At Fingerpaint, we like to say we put our people first. And we don’t just say it, we live it. Fingerpaint covers 100 percent of healthcare premiums for employees and their dependents, offers a one-month paid sabbatical for employees after every five years of employment, provides flexible vacation, sick, and personal time, contributes generously to 401k accounts and vests those investments immediately, and assists employees with student debt by contributing to loans monthly. We’ve also partnered with companies like Arianna Huffington’s Thrive Global to help employees achieve better mental and physical wellness, and in 2020, we launched a training program to keep our people up-to-date on the latest skills and trends in our business.
While many in our industry might think it’s unwise or impossible to invest so heavily in employees, it’s a very purposeful approach to running a company.
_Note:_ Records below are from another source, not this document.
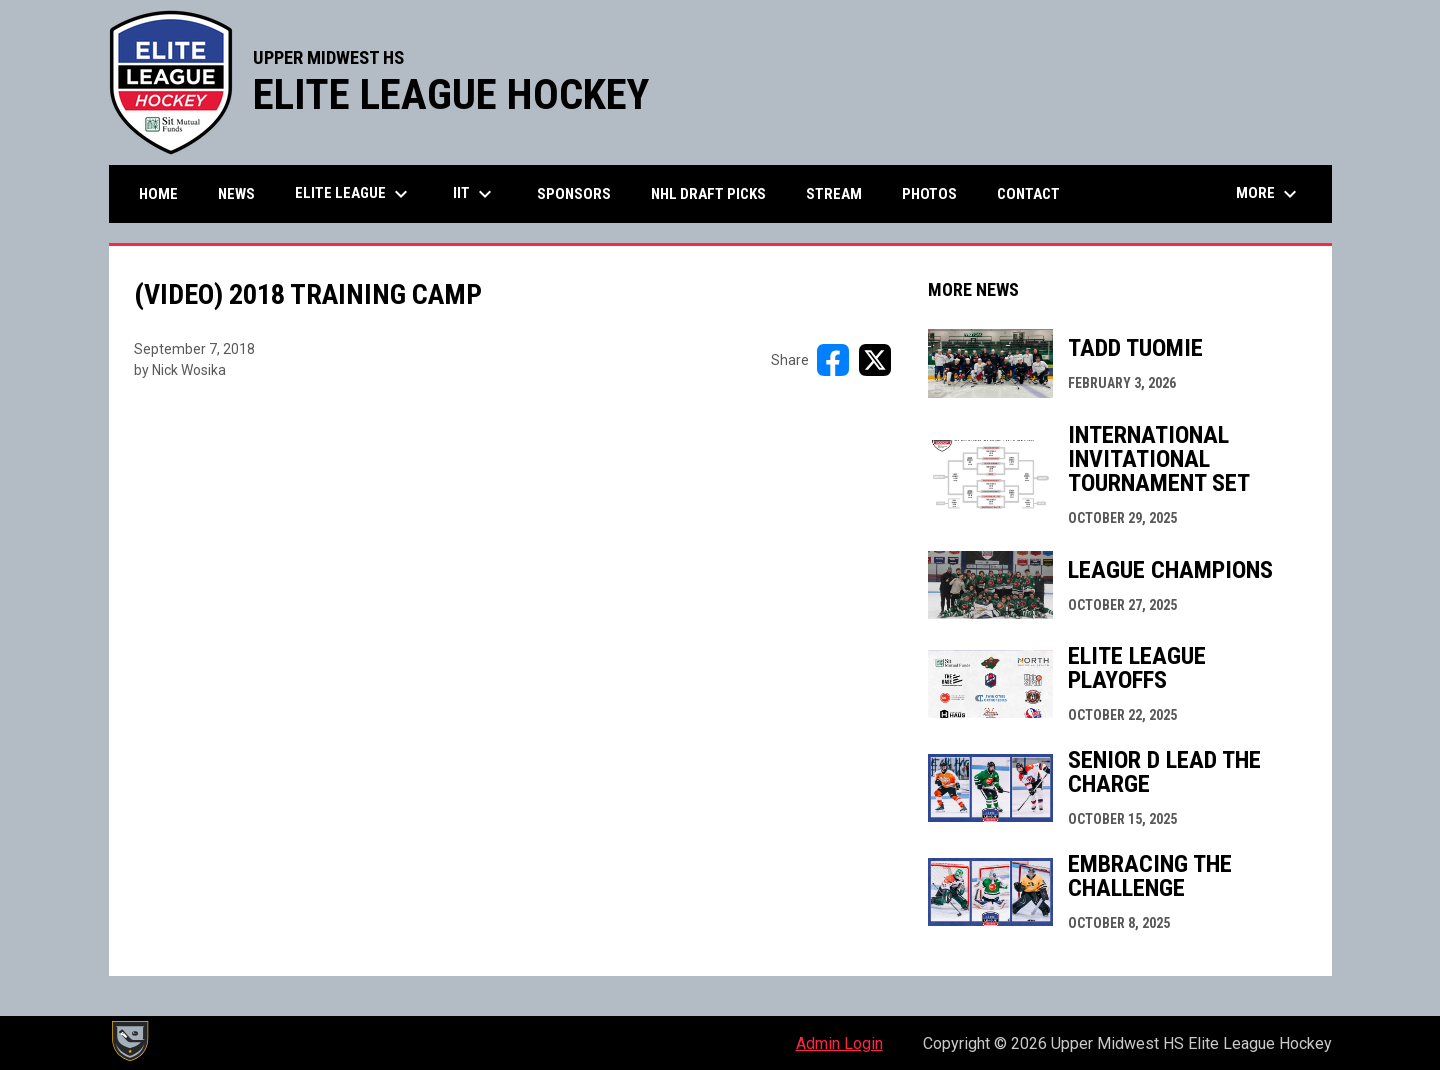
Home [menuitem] (158, 194)
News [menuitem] (236, 194)
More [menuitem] (1269, 194)
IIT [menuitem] (475, 194)
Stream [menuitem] (834, 194)
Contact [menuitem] (1028, 194)
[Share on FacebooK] (833, 360)
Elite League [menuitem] (354, 194)
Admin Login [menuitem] (839, 1043)
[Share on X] (875, 360)
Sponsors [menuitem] (574, 194)
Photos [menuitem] (929, 194)
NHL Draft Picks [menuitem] (708, 194)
There are a few reasons for this.
First and foremost, it’s the right thing to do. People deserve to work for a company that respects them and recognizes that they have commitments and responsibilities other than their work. I believe that employees have enough to worry about outside of the office, so I want to ease those concerns I have control over (e.g., the hefty costs of healthcare) when possible. If I’m able to help an employee chip away at student loans faster or give a hard worker a break to recharge, I’m going to choose to do that every time.
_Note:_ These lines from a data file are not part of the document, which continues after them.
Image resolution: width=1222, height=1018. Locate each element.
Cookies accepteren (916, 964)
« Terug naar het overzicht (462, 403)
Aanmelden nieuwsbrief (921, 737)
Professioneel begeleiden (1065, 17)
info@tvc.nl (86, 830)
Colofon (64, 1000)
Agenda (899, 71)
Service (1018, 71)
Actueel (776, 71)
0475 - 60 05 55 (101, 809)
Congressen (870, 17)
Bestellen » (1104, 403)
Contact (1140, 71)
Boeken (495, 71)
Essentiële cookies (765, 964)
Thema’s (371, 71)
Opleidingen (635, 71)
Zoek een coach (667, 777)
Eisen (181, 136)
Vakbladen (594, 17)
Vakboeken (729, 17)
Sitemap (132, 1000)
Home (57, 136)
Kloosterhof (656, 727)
Empathy and respect for employees will also create a better company culture. By showing employees through your investment in them that you care about them — not just as workers, but as people — you’ll foster a work environment that inspires them to give it their all, day in and day out. Unfortunately, in a client service business, we can have crazy deadlines and long hours. But I hope that my employees know that even though things can be stressful when they have a chance to sneak out early for a baseball game or dance recital, I want them to take it. And I’ll always keep an eye out for additional ways we can invest in them to thank them for their dedication to the company.
Finally, talent attraction and retention, something every company struggles with, is made just a little bit easier by investing in employees. People want to work for companies that are renowned for treating their staff well. Having this reputation will attract more people, increasing the competition for open roles. You’ll then be able to choose the candidates who you believe will not only do the best work for your company but who will also be loyal and maintain the positive, respectful culture you’ve built. It also doesn’t hurt that offering a competitive benefits package will cause people to think twice before jumping ship to move on to other opportunities.
I believe that although a company’s financial performance is crucial to its success, minimizing costs and maximizing profit margins are not the be-all and end-all in business. By cutting corners and offering bare-bones benefit packages, you might think you’re saving money. However, those benefits are really important to employees, who might be more likely to leave if you don’t treat them properly. Ultimately, this may cost your business more in expenses associated with frequent recruiting and onboarding. By spending money where it matters — on your people — you’ll actually save in the long run while keeping employees who do their best work, maintain your company culture, and stick around for the long haul.